Visualising war: Photojournalism under fire
Authors: Allan, S. and Sreedharan, C.
Pages: 93-105
DOI: 10.4324/9781315850979
Source: Scopus
Visualising War: Photojournalism Under Fire
Authors: Allan, S. and Sreedharan, C.
Editors: Robinson, P., Seib, P. and Frohlich, R.
Pages: 93-105
Publisher: Routledge
Abstract:The importance of bearing witness to what is transpiring in harrowing circumstances is a time-honoured lynchpin of war and conflict reporting (Allan, 2013; Azoulay, 2012; Batchen et al., 2012; Griffin, 2010; Hoskins and O’Loughlin, 2010; Kennedy and Patrick, 2014; Linfield 2010; Matheson and Allan, 2009; Parry, 2010, 2011; Stallabrass, 2013; Zelizer, 2010).

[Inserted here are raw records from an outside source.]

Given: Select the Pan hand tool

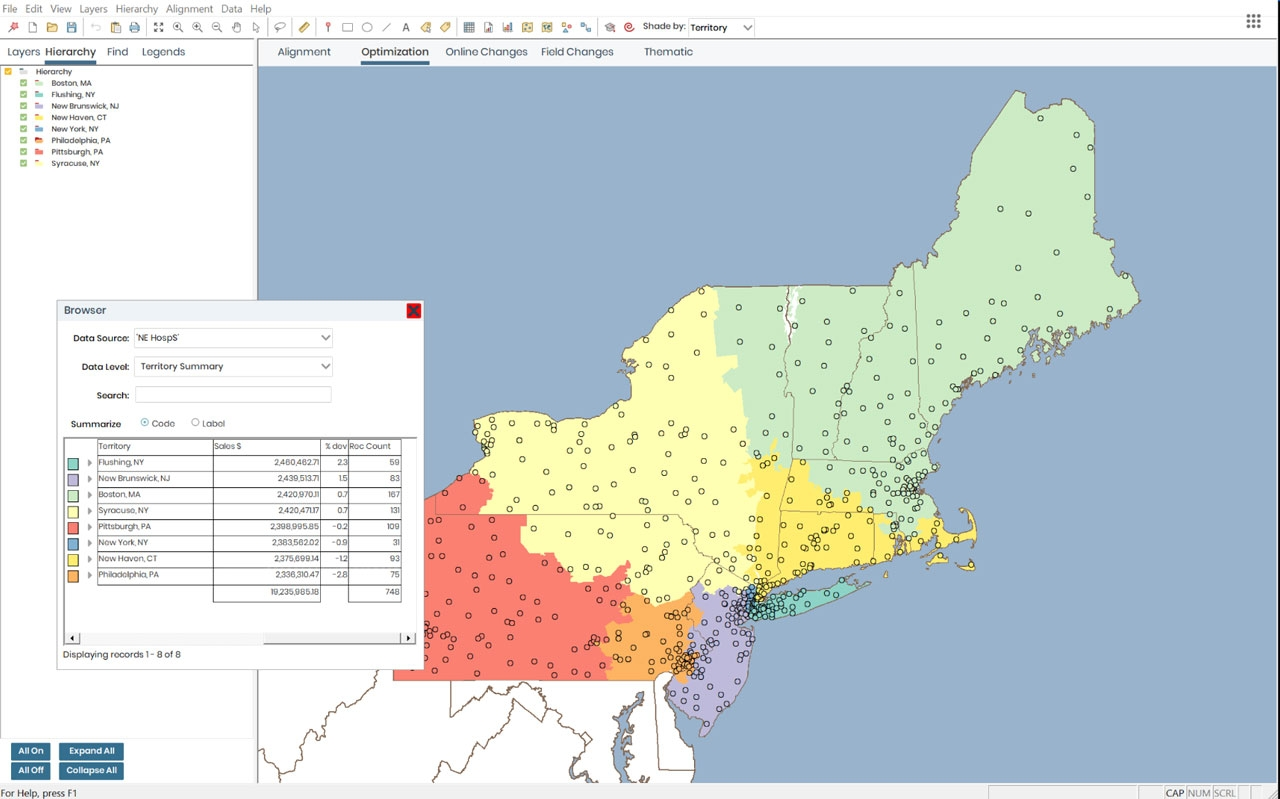Looking at the screenshot, I should (236, 27).
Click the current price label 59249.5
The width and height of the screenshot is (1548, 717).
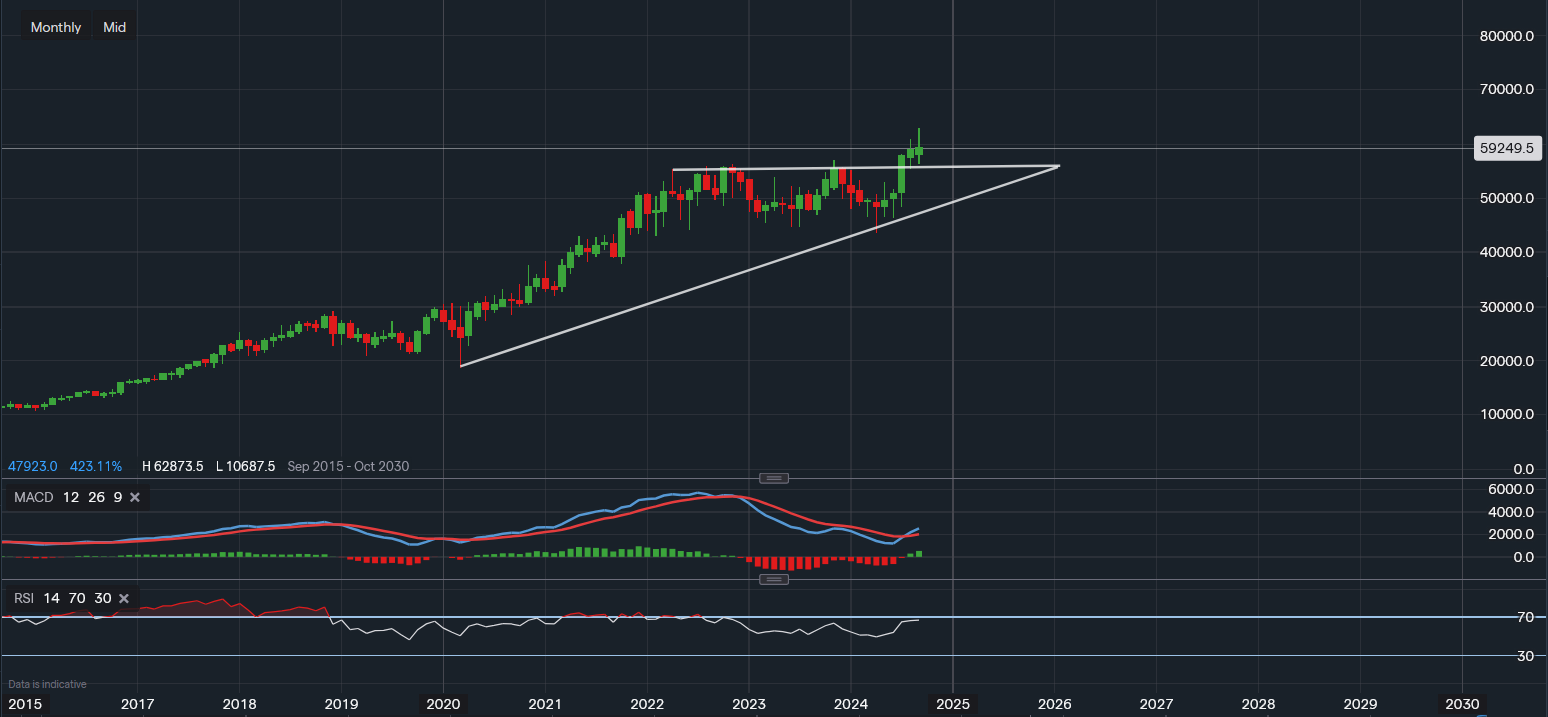tap(1510, 148)
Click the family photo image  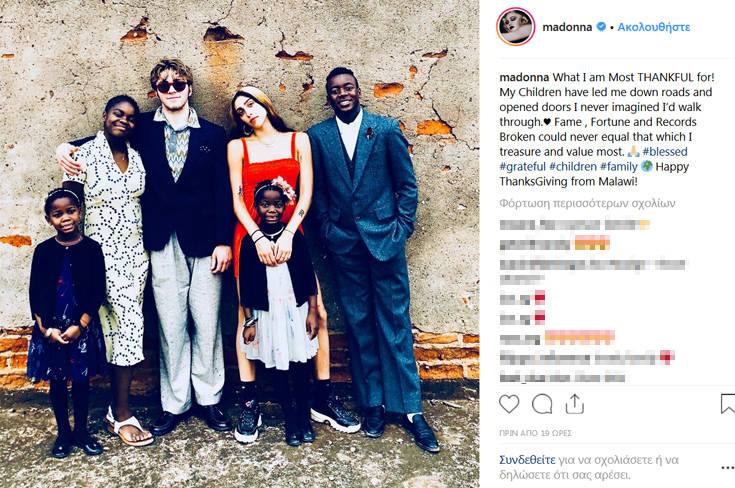(x=240, y=244)
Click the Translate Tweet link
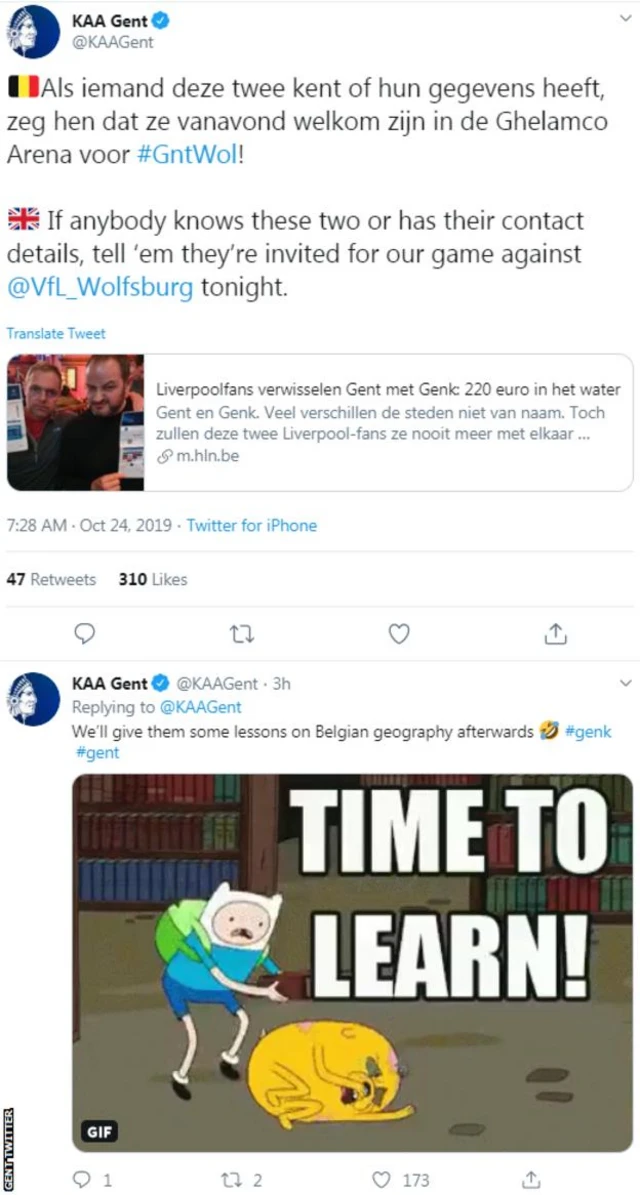 pos(56,333)

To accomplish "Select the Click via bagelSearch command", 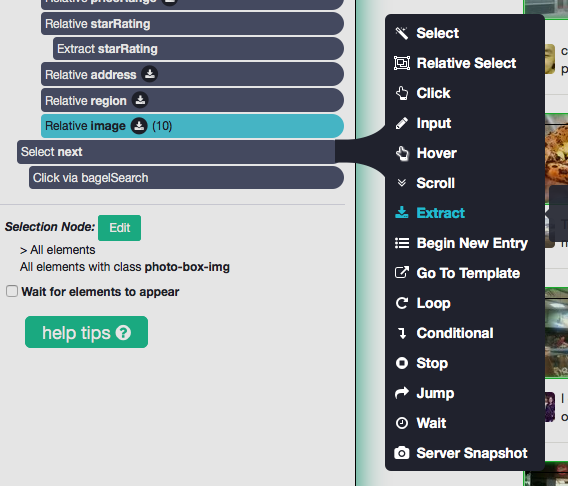I will [x=186, y=178].
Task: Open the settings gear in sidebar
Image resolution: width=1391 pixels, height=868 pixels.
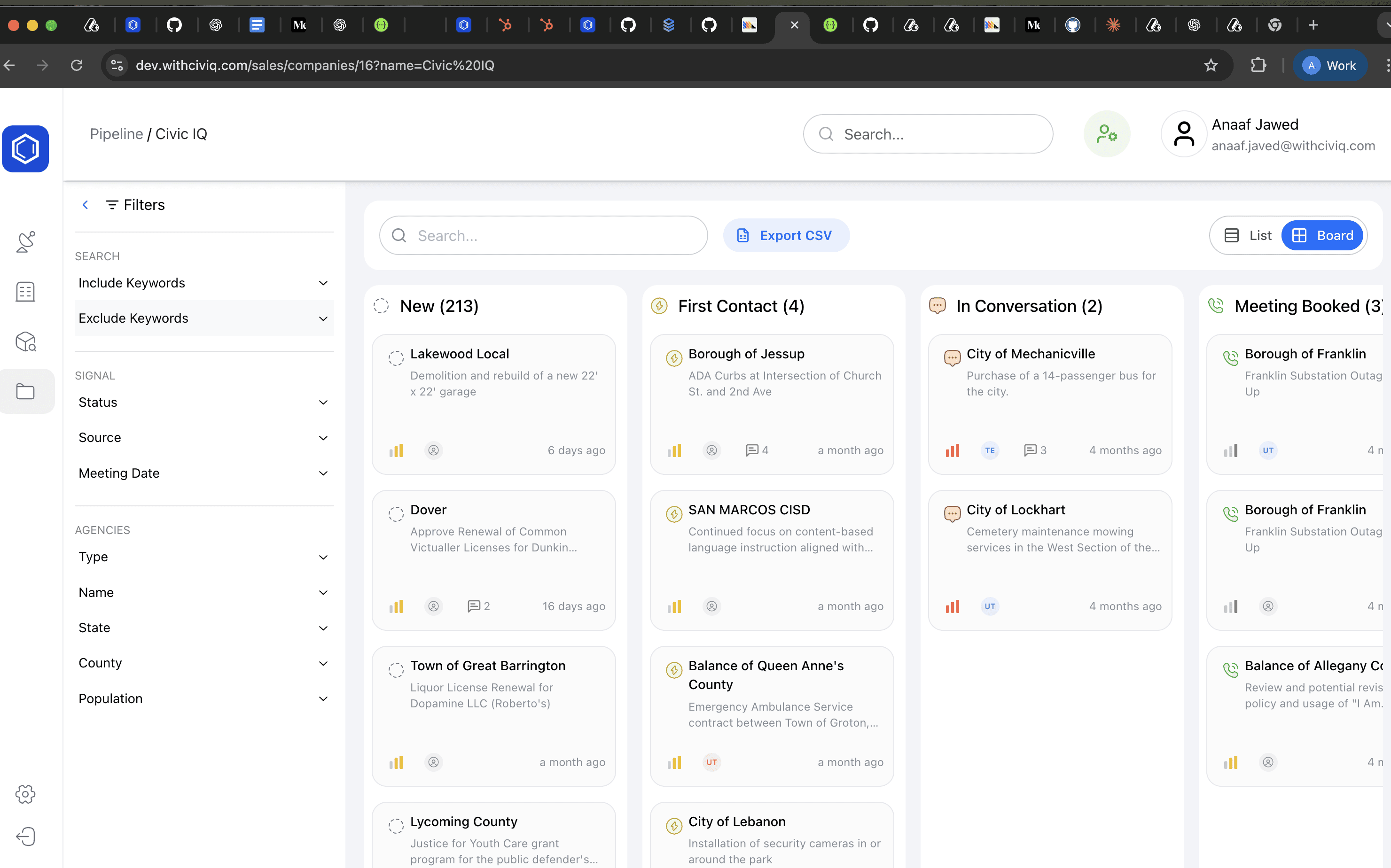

Risk-taking is perceived to be ‘part of the job’, routinely accepted as being inescapable when the demands of image-making require closer proximity than reason dictates (Robert Capa’s well-known maxim, ‘If your picture isn’t good enough, you’re not close enough’, is recurrently upheld as a professional ideal). In striving to render problematic ‘our cameramediated knowledge of war’ (Sontag, 2003), this chapter explores a number of pressing questions confronting news photographers – both professionals of the craft and bystanders’ offering improvised contributions to newsmaking – committed to relaying what they see unfolding before them, however harrowing it may be. More specifically, the discussion examines a set of issues concerning war photography in relation to the Iraqi, Libyan and Syrian conflicts. This mode of enquiry strives to provide a basis to further elucidate the ethical imperative to bear witness as an epistemic conviction of war photography, particularly with regard to how it is being recast by citizens who find themselves compelled to generate their own embodied forms of visual documentation in war zones. In so doing, this chapter will endeavour to illuminate how war photography is evolving under pressure to rewrite the relationship between professionals and their citizen counterparts.